In molte scuole da sempre l’accoglienza è il punto di partenza per ogni percorso formativo e didattico. Quel punto del DCPM è una palese violazione dell’inclusione, rappresenta un rovinoso e inaccettabile capitombolo all’indietro in anni di separazioni e discriminazioni. L’applicazione di un dcpm disattende una legge dello Stato, la L. 104 del 1992, legge quadro importantissima per la storia della scuola italiana e dei servizi alla persona.

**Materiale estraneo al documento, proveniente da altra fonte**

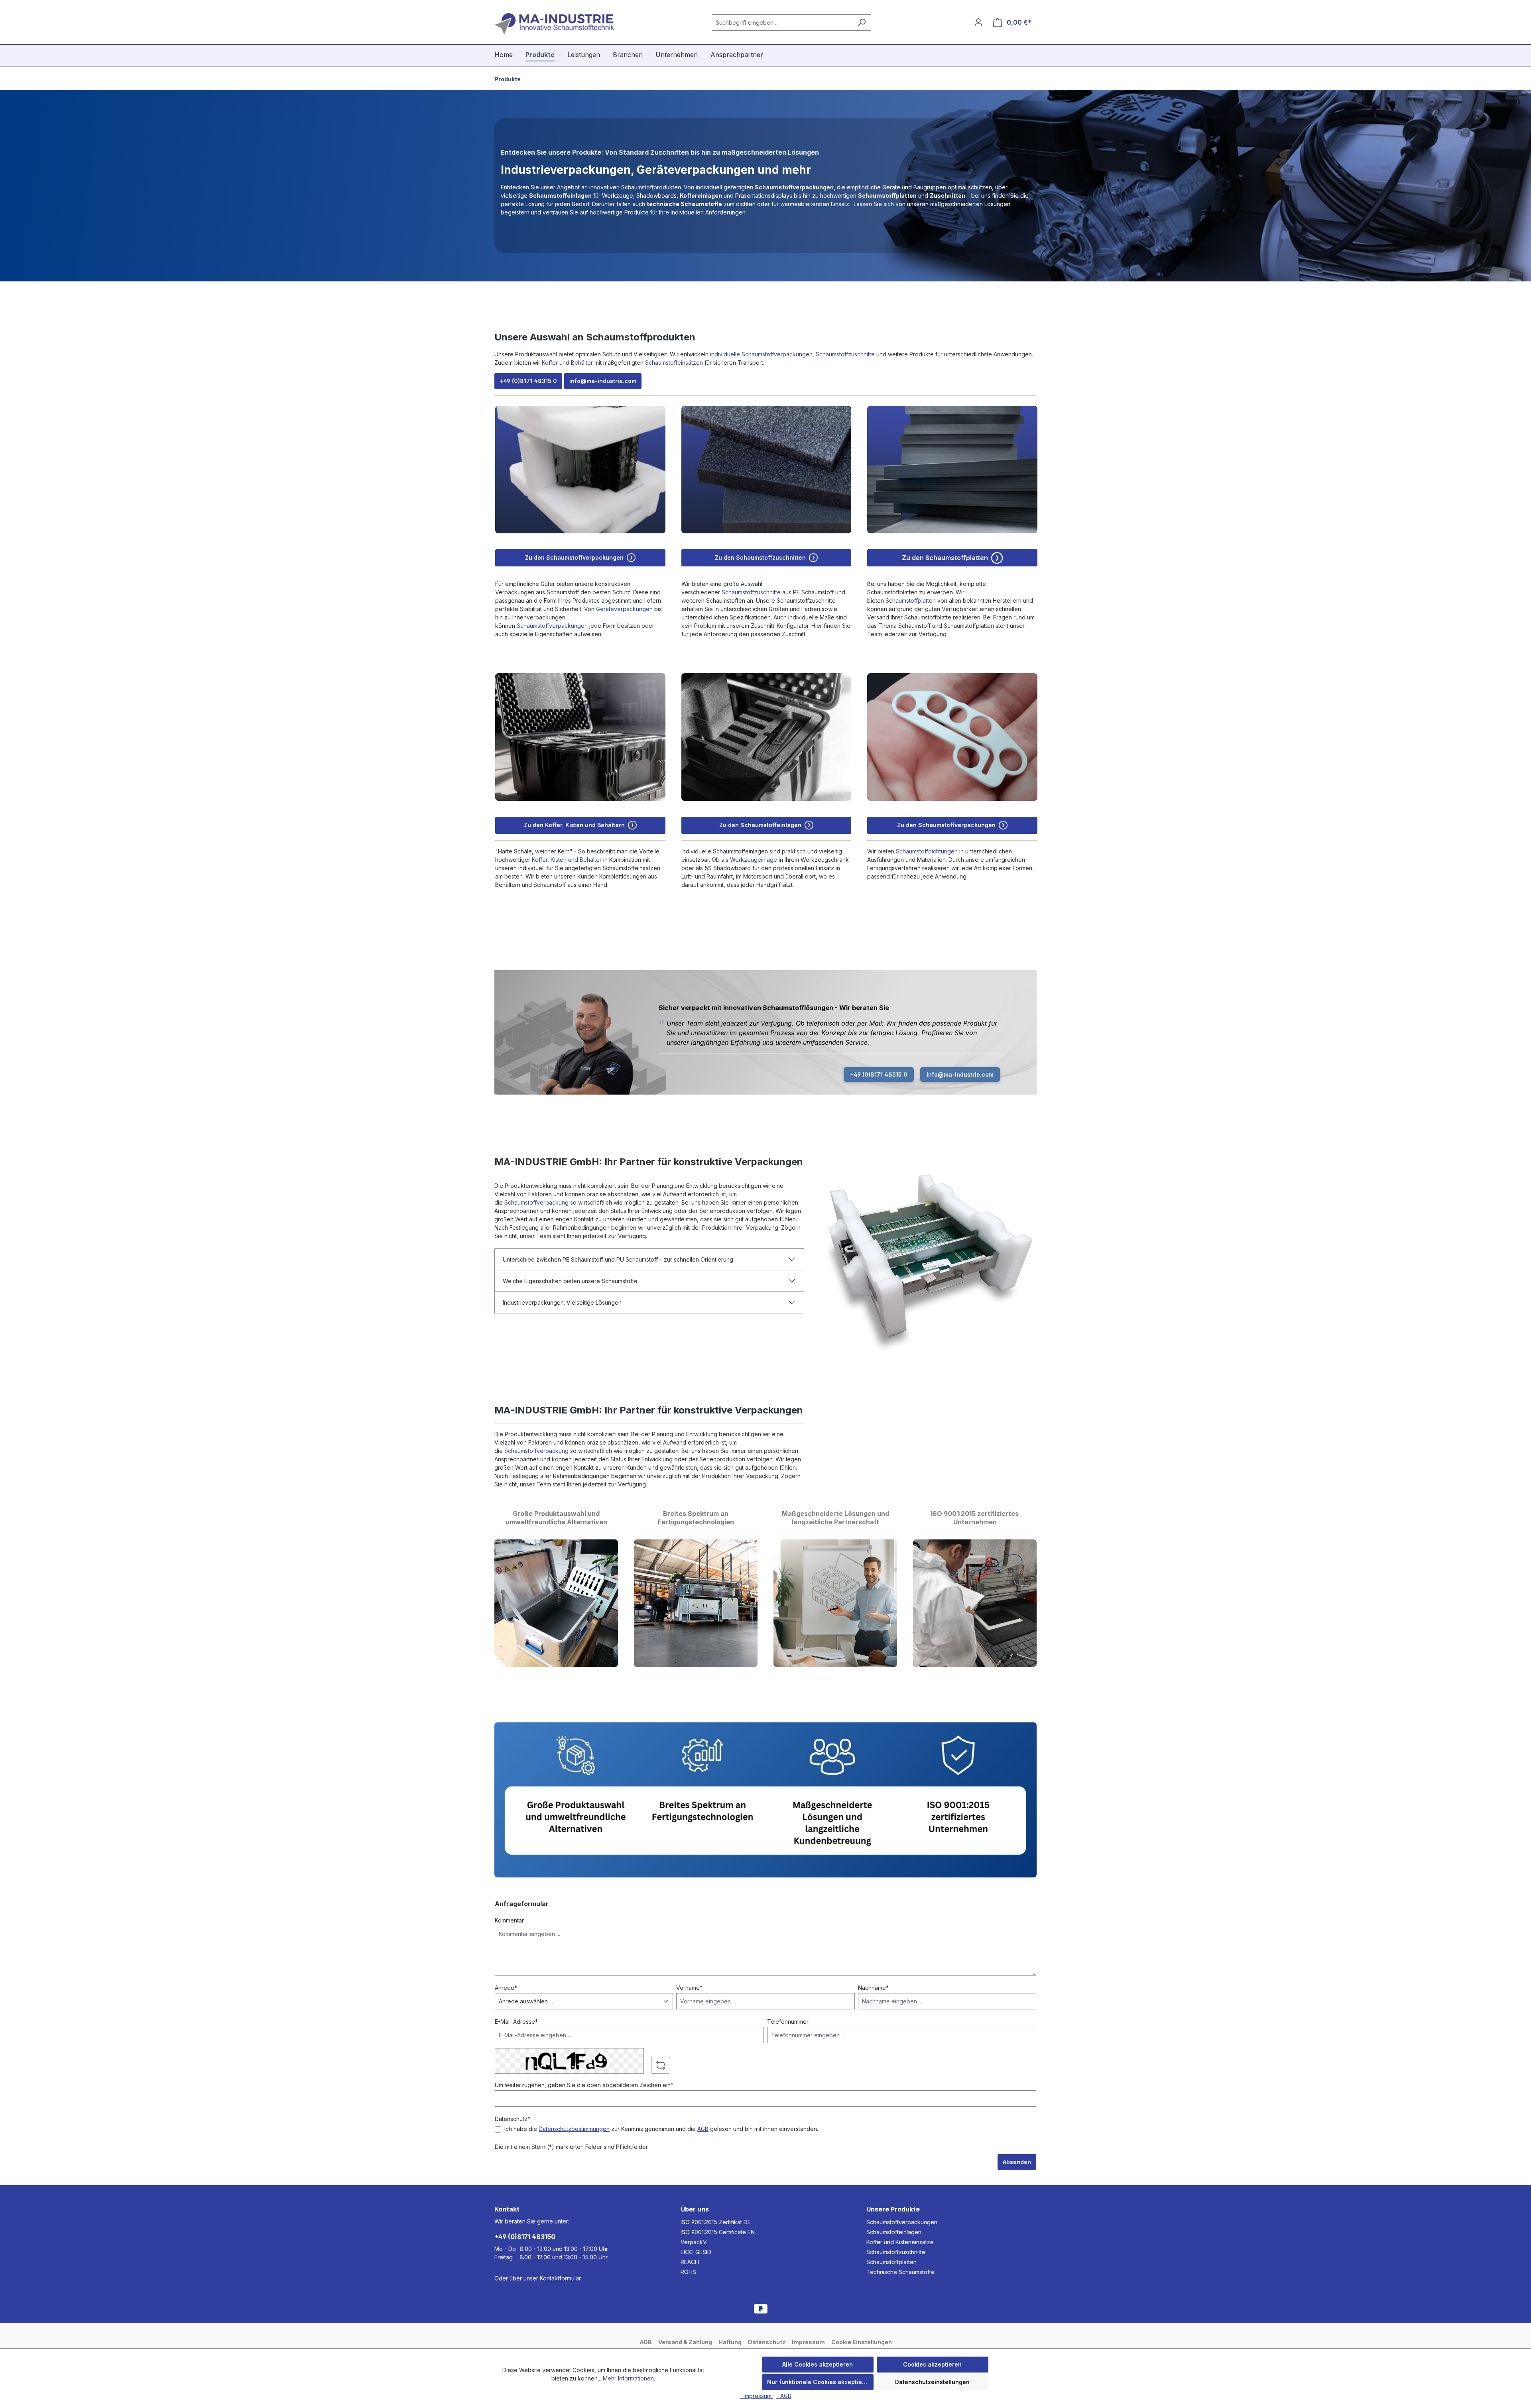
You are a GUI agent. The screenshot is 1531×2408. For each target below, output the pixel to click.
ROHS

Infine crea rotture e disarmonie nel lavoro didattico: siamo riusciti ad adattarci ad ogni singola direttiva fino ad oggi, passando dalla presenza completa delle classi di inizio anno (distanziamento, DPI, arieggiamento locali, igienizzazione continua, riorganizzazione totale degli spazi scolastici, modificazioni degli orari) alla successiva necessità di dimezzare le classi in presenza, in ultimo alla richiesta di avere in presenza, a rotazione, solo il 25% degli allievi di ogni classe. Molte sono le scuole che hanno prontamente risposto alle sollecitazioni ministeriali rimettendosi al lavoro, in una rincorsa esasperata e a volte paradossale di tempi sempre più stretti e modalità ogni volta nuove. Non ci siamo arresi, non abbiamo intenzione di farlo. Finché ci sarà possibile vorremo lavorare facendo la nostra parte.

Ma l’inclusione non esiste senza il gruppo, è metterci una pezza, è far finta di togliersi il pensiero, è tentare di mettersi a posto la coscienza e dire “le scuole, anche in Italia, sono rimaste aperte”. Ma il governo ha pensato alla ferita che si infligge a bambini o adolescenti con bisogni particolari? Ha pensato a cosa vuol dire per loro entrare in una scuola priva dei loro compagni di classe e nella quale sono presenti solo i diversi? Ha pensato che in poche settimane queste pratiche possono far naufragare gli interventi educativi e di inclusione su cui i loro docenti hanno lavorato per anni? Non si include portando a scuola “gli alunni con bisogni educativi speciali” e lasciando a casa tutti gli altri. Solo chi cerca di vivere realmente pratiche inclusive in ogni ambito della società può capire di cosa stiamo parlando e di quanta violenza facciamo a noi stessi nel dover rispettare i contenuti dell’ordinanza.

La discriminazione, e gli addetti ai lavori lo sanno bene, investe in pieno anche i docenti e li spacca in due in un momento delicato in cui più che mai è importante il lavoro di squadra: da una parte gli insegnanti curricolari rimangono a lavorare perlopiù da casa in DaD; dall’altra gli insegnanti di sostegno sono i soli tenuti alla presenza, sui quali ricade la responsabilità didattica degli allievi presenti a scuola, disattendendo la contitolarità dell’insegnamento e la reale condivisione della didattica.

E’ VERGOGNOSO e UMILIANTE tenere una scuola aperta solo per gli allievi disabili: la scuola non è un parcheggio. La scuola, per cui ci siamo battuti e ci batteremo sempre, è per eccellenza il luogo della cultura, socialità, crescita e integrazione.